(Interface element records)
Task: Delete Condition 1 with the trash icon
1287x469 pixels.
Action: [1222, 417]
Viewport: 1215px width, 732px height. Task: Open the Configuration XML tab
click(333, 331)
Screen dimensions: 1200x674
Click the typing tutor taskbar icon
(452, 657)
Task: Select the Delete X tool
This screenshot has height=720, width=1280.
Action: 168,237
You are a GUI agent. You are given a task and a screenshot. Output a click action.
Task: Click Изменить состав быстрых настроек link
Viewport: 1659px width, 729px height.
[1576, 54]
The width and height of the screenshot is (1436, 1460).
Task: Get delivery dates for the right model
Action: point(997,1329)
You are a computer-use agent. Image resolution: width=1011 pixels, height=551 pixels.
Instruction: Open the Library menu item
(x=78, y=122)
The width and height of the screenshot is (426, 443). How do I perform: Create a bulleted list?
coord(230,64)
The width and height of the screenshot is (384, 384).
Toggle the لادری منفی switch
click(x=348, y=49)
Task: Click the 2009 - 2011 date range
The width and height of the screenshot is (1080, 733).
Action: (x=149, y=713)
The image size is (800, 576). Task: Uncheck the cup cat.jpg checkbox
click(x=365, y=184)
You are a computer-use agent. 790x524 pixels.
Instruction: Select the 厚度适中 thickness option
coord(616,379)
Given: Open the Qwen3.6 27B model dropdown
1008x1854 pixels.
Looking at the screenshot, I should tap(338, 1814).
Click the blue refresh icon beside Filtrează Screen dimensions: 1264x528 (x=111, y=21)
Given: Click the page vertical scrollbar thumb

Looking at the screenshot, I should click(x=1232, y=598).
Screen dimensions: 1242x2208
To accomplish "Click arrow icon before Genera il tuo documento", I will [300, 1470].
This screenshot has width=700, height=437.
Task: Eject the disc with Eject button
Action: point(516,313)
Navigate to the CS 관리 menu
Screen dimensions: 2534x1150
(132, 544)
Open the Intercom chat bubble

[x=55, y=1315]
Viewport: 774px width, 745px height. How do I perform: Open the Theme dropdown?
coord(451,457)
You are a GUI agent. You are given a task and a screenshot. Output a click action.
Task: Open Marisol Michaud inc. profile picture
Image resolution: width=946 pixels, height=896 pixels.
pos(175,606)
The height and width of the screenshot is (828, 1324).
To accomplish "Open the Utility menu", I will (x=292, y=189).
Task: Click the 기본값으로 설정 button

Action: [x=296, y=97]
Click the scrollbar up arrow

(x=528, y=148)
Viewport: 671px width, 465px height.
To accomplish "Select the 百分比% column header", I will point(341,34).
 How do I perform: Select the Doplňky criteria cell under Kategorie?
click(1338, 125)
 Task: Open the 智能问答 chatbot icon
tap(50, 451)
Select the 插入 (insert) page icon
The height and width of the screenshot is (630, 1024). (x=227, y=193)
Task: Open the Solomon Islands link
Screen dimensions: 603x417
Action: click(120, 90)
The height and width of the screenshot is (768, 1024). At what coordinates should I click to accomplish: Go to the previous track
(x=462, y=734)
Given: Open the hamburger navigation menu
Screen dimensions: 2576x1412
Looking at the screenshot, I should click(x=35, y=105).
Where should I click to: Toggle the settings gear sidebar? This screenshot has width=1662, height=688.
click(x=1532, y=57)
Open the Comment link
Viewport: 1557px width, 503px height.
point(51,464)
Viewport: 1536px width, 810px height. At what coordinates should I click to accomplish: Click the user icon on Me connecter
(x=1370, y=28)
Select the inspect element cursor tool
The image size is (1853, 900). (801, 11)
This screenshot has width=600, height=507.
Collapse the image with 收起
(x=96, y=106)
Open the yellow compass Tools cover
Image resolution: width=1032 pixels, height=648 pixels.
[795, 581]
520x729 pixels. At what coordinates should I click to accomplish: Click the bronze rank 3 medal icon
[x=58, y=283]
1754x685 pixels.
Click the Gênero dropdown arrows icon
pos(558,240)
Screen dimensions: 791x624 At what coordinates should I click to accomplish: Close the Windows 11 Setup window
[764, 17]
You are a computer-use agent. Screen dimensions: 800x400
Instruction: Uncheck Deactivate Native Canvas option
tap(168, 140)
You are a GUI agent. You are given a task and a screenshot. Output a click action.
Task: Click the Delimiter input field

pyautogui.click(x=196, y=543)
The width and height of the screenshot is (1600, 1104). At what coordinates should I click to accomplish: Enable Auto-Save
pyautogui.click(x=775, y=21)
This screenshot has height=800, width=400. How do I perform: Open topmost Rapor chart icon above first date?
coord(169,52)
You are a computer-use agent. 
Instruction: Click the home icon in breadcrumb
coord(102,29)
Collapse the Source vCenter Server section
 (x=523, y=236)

Problem requirements →
List the lines of every entry above as a numbered list, leaving out the blank lines.

The reply →
1. Task: Delete Condition 1 with the trash icon
2. 1287x469 pixels.
3. Action: [1222, 417]
4. Viewport: 1215px width, 732px height. Task: Open the Configuration XML tab
5. click(333, 331)
6. Screen dimensions: 1200x674
7. Click the typing tutor taskbar icon
8. (452, 657)
9. Task: Select the Delete X tool
10. This screenshot has height=720, width=1280.
11. Action: 168,237
12. You are a GUI agent. You are given a task and a screenshot. Output a click action.
13. Task: Click Изменить состав быстрых настроек link
14. Viewport: 1659px width, 729px height.
15. [1576, 54]
16. The width and height of the screenshot is (1436, 1460).
17. Task: Get delivery dates for the right model
18. Action: point(997,1329)
19. You are a computer-use agent. Image resolution: width=1011 pixels, height=551 pixels.
20. Instruction: Open the Library menu item
21. (x=78, y=122)
22. The width and height of the screenshot is (426, 443). How do I perform: Create a bulleted list?
23. coord(230,64)
24. The width and height of the screenshot is (384, 384).
25. Toggle the لادری منفی switch
26. click(x=348, y=49)
27. Task: Click the 2009 - 2011 date range
28. The width and height of the screenshot is (1080, 733).
29. Action: (x=149, y=713)
30. The image size is (800, 576). Task: Uncheck the cup cat.jpg checkbox
31. click(x=365, y=184)
32. You are a computer-use agent. 790x524 pixels.
33. Instruction: Select the 厚度适中 thickness option
34. coord(616,379)
35. Given: Open the Qwen3.6 27B model dropdown
36. 1008x1854 pixels.
37. Looking at the screenshot, I should tap(338, 1814).
38. Click the blue refresh icon beside Filtrează Screen dimensions: 1264x528 (x=111, y=21)
39. Given: Click the page vertical scrollbar thumb
40. Looking at the screenshot, I should click(x=1232, y=598).
41. Screen dimensions: 1242x2208
42. To accomplish "Click arrow icon before Genera il tuo documento", I will [300, 1470].
43. This screenshot has width=700, height=437.
44. Task: Eject the disc with Eject button
45. Action: point(516,313)
46. Navigate to the CS 관리 menu
47. Screen dimensions: 2534x1150
48. (132, 544)
49. Open the Intercom chat bubble
50. [x=55, y=1315]
51. Viewport: 774px width, 745px height. How do I perform: Open the Theme dropdown?
52. coord(451,457)
53. You are a GUI agent. You are given a task and a screenshot. Output a click action.
54. Task: Open Marisol Michaud inc. profile picture
55. Image resolution: width=946 pixels, height=896 pixels.
56. pos(175,606)
57. The height and width of the screenshot is (828, 1324).
58. To accomplish "Open the Utility menu", I will (x=292, y=189).
59. Task: Click the 기본값으로 설정 button
60. Action: [x=296, y=97]
61. Click the scrollbar up arrow
62. (x=528, y=148)
63. Viewport: 671px width, 465px height.
64. To accomplish "Select the 百分比% column header", I will point(341,34).
65.  How do I perform: Select the Doplňky criteria cell under Kategorie?
66. click(1338, 125)
67.  Task: Open the 智能问答 chatbot icon
68. tap(50, 451)
69. Select the 插入 (insert) page icon
70. The height and width of the screenshot is (630, 1024). (x=227, y=193)
71. Task: Open the Solomon Islands link
72. Screen dimensions: 603x417
73. Action: click(120, 90)
74. The height and width of the screenshot is (768, 1024). At what coordinates should I click to accomplish: Go to the previous track
75. (x=462, y=734)
76. Given: Open the hamburger navigation menu
77. Screen dimensions: 2576x1412
78. Looking at the screenshot, I should click(x=35, y=105).
79. Where should I click to: Toggle the settings gear sidebar? This screenshot has width=1662, height=688.
80. click(x=1532, y=57)
81. Open the Comment link
82. Viewport: 1557px width, 503px height.
83. point(51,464)
84. Viewport: 1536px width, 810px height. At what coordinates should I click to accomplish: Click the user icon on Me connecter
85. (x=1370, y=28)
86. Select the inspect element cursor tool
87. The image size is (1853, 900). (801, 11)
88. This screenshot has width=600, height=507.
89. Collapse the image with 收起
90. (x=96, y=106)
91. Open the yellow compass Tools cover
92. Image resolution: width=1032 pixels, height=648 pixels.
93. [795, 581]
94. 520x729 pixels. At what coordinates should I click to accomplish: Click the bronze rank 3 medal icon
95. [x=58, y=283]
96. 1754x685 pixels.
97. Click the Gênero dropdown arrows icon
98. pos(558,240)
99. Screen dimensions: 791x624 At what coordinates should I click to accomplish: Close the Windows 11 Setup window
100. [764, 17]
101. You are a computer-use agent. Screen dimensions: 800x400
102. Instruction: Uncheck Deactivate Native Canvas option
103. tap(168, 140)
104. You are a GUI agent. You are given a task and a screenshot. Output a click action.
105. Task: Click the Delimiter input field
106. pyautogui.click(x=196, y=543)
107. The width and height of the screenshot is (1600, 1104). At what coordinates should I click to accomplish: Enable Auto-Save
108. pyautogui.click(x=775, y=21)
109. This screenshot has height=800, width=400. How do I perform: Open topmost Rapor chart icon above first date?
110. coord(169,52)
111. You are a computer-use agent. 
112. Instruction: Click the home icon in breadcrumb
113. coord(102,29)
114. Collapse the Source vCenter Server section
115.  (x=523, y=236)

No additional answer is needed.